Beneficios del yoga

"La vida eterna pertenece a aquellos que viven en el presente"

Wittgenstein

Los beneficios de la práctica del yoga son muchos y variados. El yoga actúa sobre la totalidad del ser humano.

Actúa en el plano físico facilitando el equilibrio general del cuerpo y el funcionamiento de los órganos, mejora la circulación, la oxigenación y la flexibilidad de los músculos.

Actúa en el plano psicológico proporcionando serenidad y equilibrio emocional, amplia el campo de la conciencia, la apertura al exterior y facilita la armonización entre la capacidad para retirarnos hacia nosotros mismos y la apertura a los demás.

Actúa también en el plano mental porque facilita el análisis racional de la realidad y la objetividad a través de la meditación, la concentración y la atención mental. En este sentido mejora la agilidad mental y la focalización de la mente en una actividad concreta. Retrasa el deterioro habitual que se produce con los años.

Finalmente la práctica del yoga normaliza y profundiza en nuestra vertiente espiritual, la que se hace las preguntas fundamentales de todo ser consciente: ¿Que hacemos aquí? ¿Qué sentido queremos dar a nuestra vida? ¿Qué es importante para nosotros? ¿Cual es la jerarquía de valores con la que actuamos? ¿Existe Dios?

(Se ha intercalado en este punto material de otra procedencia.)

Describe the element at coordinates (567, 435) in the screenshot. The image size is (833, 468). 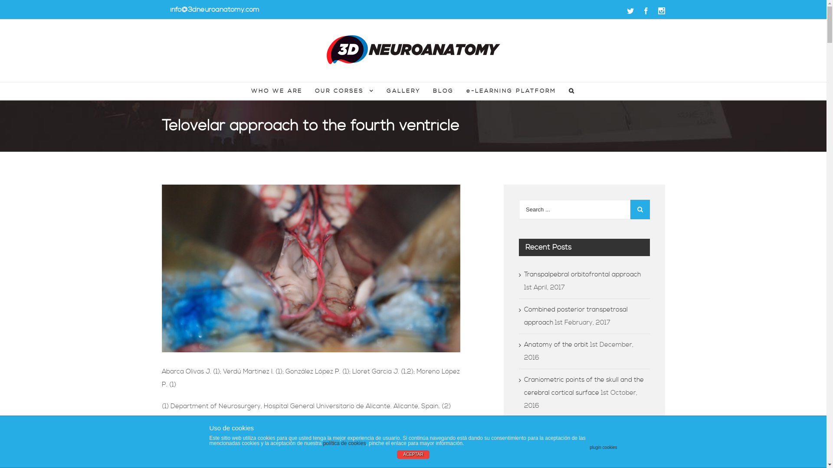
I see `'Nasal anatomy and osseous relantionships'` at that location.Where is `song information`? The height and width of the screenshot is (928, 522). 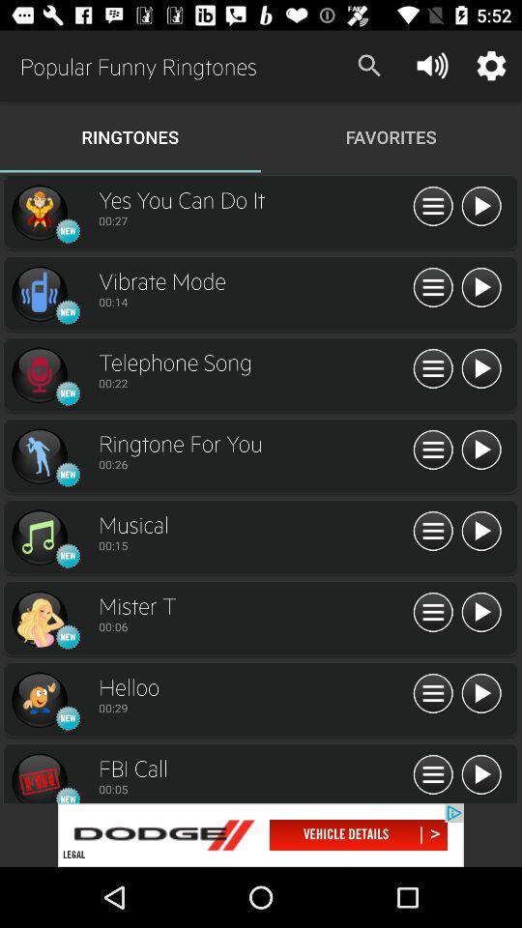
song information is located at coordinates (433, 368).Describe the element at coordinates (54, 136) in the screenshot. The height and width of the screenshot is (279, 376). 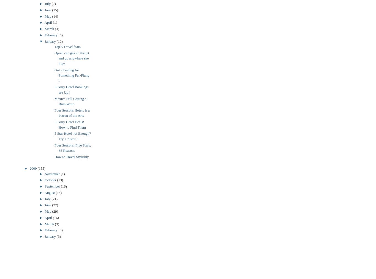
I see `'5 Star Hotel not Enough? Try a 7 Star !'` at that location.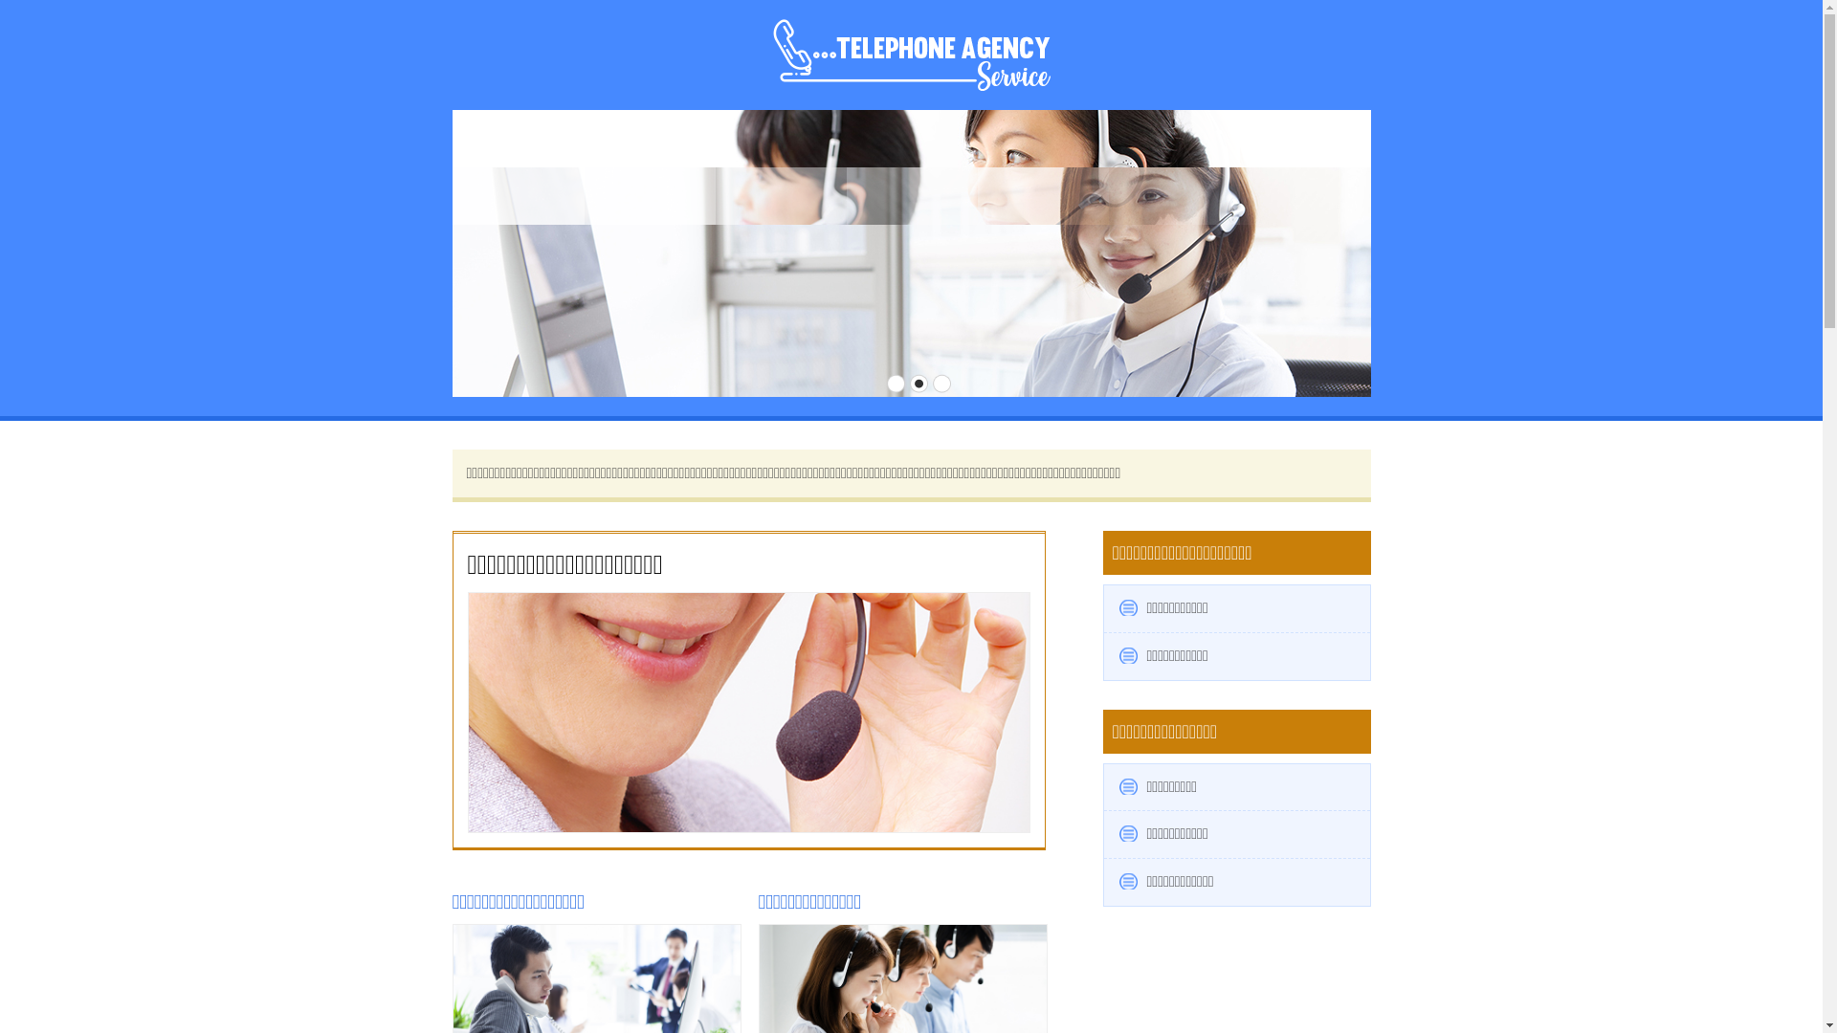 The image size is (1837, 1033). I want to click on '3', so click(941, 384).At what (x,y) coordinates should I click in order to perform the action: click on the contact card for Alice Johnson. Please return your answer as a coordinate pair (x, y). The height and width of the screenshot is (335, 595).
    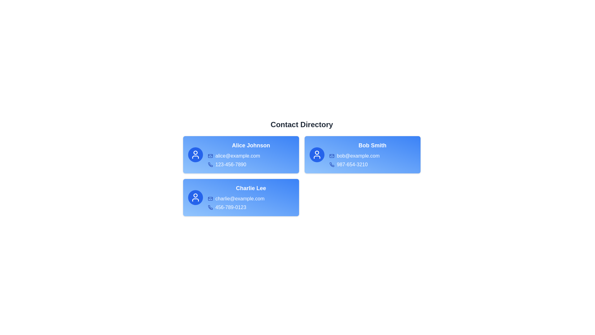
    Looking at the image, I should click on (241, 154).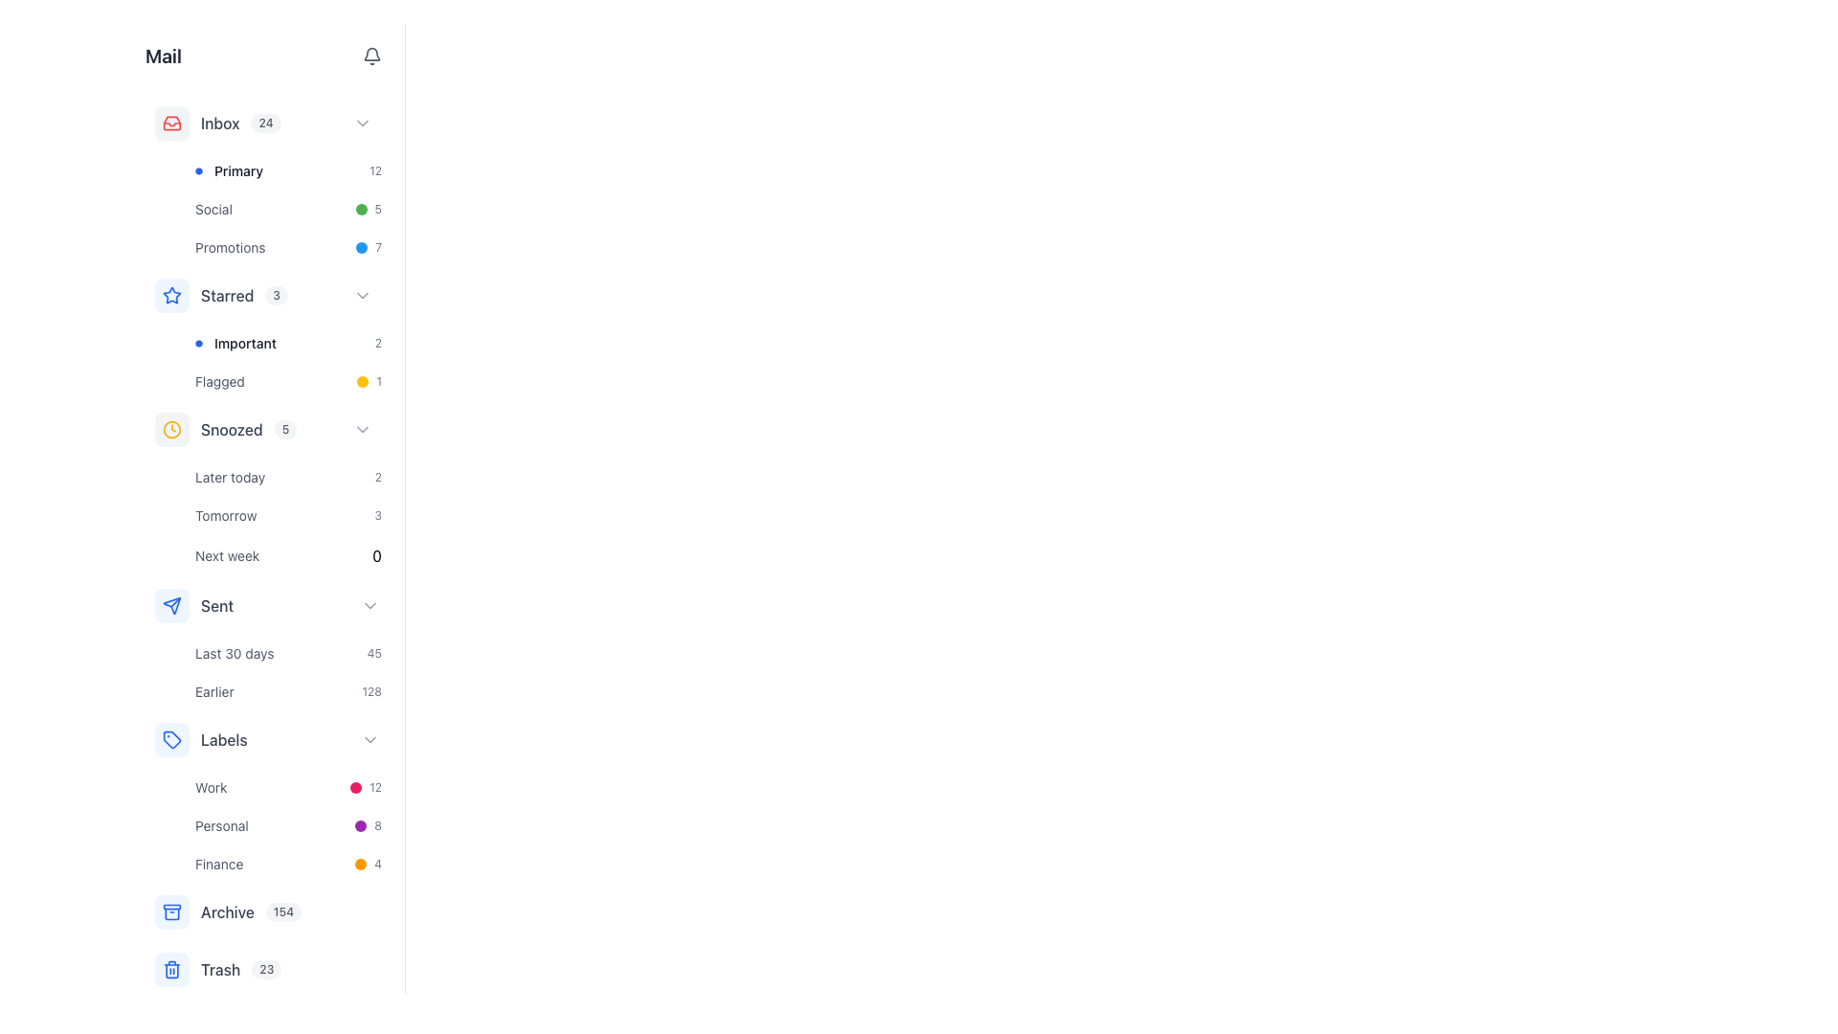 The height and width of the screenshot is (1034, 1838). I want to click on the 'Inbox' text label, which is a medium-weight gray font located in the top-left section of the interface within the left sidebar, so click(220, 123).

El yoga estimula las respuestas personales, profundamente indagadas en nosotros mismos, unas respuestas que se van construyendo a lo largo de nuestra vida. El desarrollo espiritual nos impulsa a preguntarnos y también acallarnos y disfrutar del misterio y el asombro de la vida, de toda vida.

Beneficios

Espirituales

Físicos

Mentales

Psicológicos

Es la aplicación del yoga físico, a nivel preventivo o terapéutico, por medio de los asanas y del pranayama.

¿Qué conseguimos desde el mantenimiento, la inmovilidad y la relajación en la postura?: El doctor Miguel Fraile, en su libro"Yogaterapia: Curso de formación", nos responde: "dar un profundo masaje a distintos órganos y partes del cuerpo, imposible desde otras técnicas". Junto con la estimulación del sistema nervioso vegetativo parasimpático conseguimos estimular el tono muscular, la secreción hormonal de las glándulas tiroides, suprarrenales, o sexuales.

Adaptando la sesión de Yoga a casos concretos, podremos prevenir o mejorar:

  • Aparato músculo esquelético: Artrosis, osteoporosis, tendinitis, síndromes cervicales, contracturas musculares, dorsalgias, escoliosis, lumbalgias.
  • Sistema circulatorio: trastornos vasculares, insuficiencia cardiaca, varices, cefaleas vasomotoras.
  • Aparato respiratorio: insuficiencias respiratorias, asma, etc. Aparato digestivo: patologías como gastritis, estreñimiento, colón irritable.
  • Aparato urinario: favorece el buen funcionamiento de los riñones, previene problemas de tensión arterial.
  • Sistema endocrino: equilibrio hormonal. Sistema nervioso: Revitalización por estiramiento.
  • Sistema inmunológico: Fortalecimiento de todo el sistema inmunológico.
  • Embarazo: Resulta muy beneficiosa la práctica del Yoga durante todo el embarazo, teniendo la prevención de evitar posturas de presión sobre el abdomen. Son muy recomendables las de flexión anterior con piernas abiertas y todas aquellas en que fortalezcamos la musculatura del abdomen; imprescindibles también, son los ejercicios respiratorios.